The Texas Christian Massacre and the man who committed it

Nov 7, 2017 by

by David Robertson, Premier:

26 people dead. 24 seriously wounded. Yet another US gun massacre. They are becoming so common that it appears we are becoming more desensitised to these massacres – so much so that less than 24 hours later the massacre has become a side note on many of the news programmes here in the UK.

Perhaps it would be different if people realised that Devin Patrick Kelley, the shooter who walked into the church and shot as many of the worshippers as he could, was a Muslim immigrant who shouted “Allahu Akbar” as he mercilessly gunned them down? Except he wasn’t. He had nothing to do with Islam or with immigrants.  Sadly in today’s perverted world there will be those who are disappointed that this is not the case.

Maybe if people realised that he was a Southern redneck evangelical Christian, we would now be having discussions on the BBC and the print media about the dangers of religion and how the Christian ‘Taleban’ in the Southern US are as dangerous as the real Taleban in Afghanistan?

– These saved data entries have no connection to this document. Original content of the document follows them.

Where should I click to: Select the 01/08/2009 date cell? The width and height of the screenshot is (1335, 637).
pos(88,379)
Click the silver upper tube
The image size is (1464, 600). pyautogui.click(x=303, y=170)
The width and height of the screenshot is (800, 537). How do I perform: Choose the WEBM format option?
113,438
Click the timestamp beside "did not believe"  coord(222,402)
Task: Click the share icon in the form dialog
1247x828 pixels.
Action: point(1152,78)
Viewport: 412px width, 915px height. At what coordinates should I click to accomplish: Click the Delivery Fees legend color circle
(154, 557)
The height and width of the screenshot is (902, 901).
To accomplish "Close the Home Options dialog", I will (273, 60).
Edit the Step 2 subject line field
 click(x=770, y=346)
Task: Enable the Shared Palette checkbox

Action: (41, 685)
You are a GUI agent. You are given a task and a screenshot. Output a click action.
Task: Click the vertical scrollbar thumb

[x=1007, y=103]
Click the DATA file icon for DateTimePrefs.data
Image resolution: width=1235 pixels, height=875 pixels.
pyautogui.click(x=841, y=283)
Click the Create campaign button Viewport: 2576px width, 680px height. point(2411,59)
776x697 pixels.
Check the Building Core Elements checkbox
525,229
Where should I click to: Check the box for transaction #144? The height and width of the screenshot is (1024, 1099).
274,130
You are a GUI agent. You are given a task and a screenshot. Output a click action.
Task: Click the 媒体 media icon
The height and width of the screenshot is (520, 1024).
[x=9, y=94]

The secular and humanist Internet pages would be filled with dire warnings about how this proves the danger of religion. But that turns out not to be true either.

President Trump has already announced that this was a mental health issue by tweeting “this was not a gun issue is was a mental health issue”.  (If the shooter had been a Muslim immigrant can you imagine President Trump tweeting ‘this was not an immigrant issue…this was a mental health issue’?).  Perhaps there was a history of mental illness but it would be wiser to resist the almost pathological urge to tweet these kinds of pronouncements. It really doesn’t help those who suffer from mental illness to equate them with massacring people.

There is however an issue that has gone largely unnoticed in almost every news bulletin and report I have heard today; an issue that explains why the secular societies websites have been so quiet about the whole massacre. It appears that Devin Patrick Kelley, who once taught briefly on a Christian vacation camp, had become a militant atheist. He had joined that exclusive group of online atheists who take great pleasure in letting the world know how dumb Christianity is.